***** SUPPLIED MATERIAL *****

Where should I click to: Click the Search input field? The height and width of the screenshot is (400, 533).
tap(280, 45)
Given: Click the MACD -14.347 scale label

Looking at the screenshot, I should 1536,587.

*****
***** SUPPLIED MATERIAL *****

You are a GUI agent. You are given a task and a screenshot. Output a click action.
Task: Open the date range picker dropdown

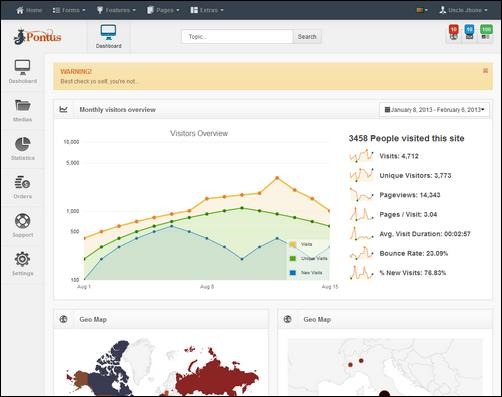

*****

_TASK TO CARRY OUT_
Render the lines from the one containing "Where should I" through the one containing "Looking at the screenshot, I should 1536,587." as a Markdown table with the columns No. and Line, numbering each row and omitting blank lines.

_RESULT OF THE TASK_
| No. | Line |
|---|---|
| 1 | Where should I click to: Click the Search input field? The height and width of the screenshot is (400, 533). |
| 2 | tap(280, 45) |
| 3 | Given: Click the MACD -14.347 scale label |
| 4 | Looking at the screenshot, I should 1536,587. |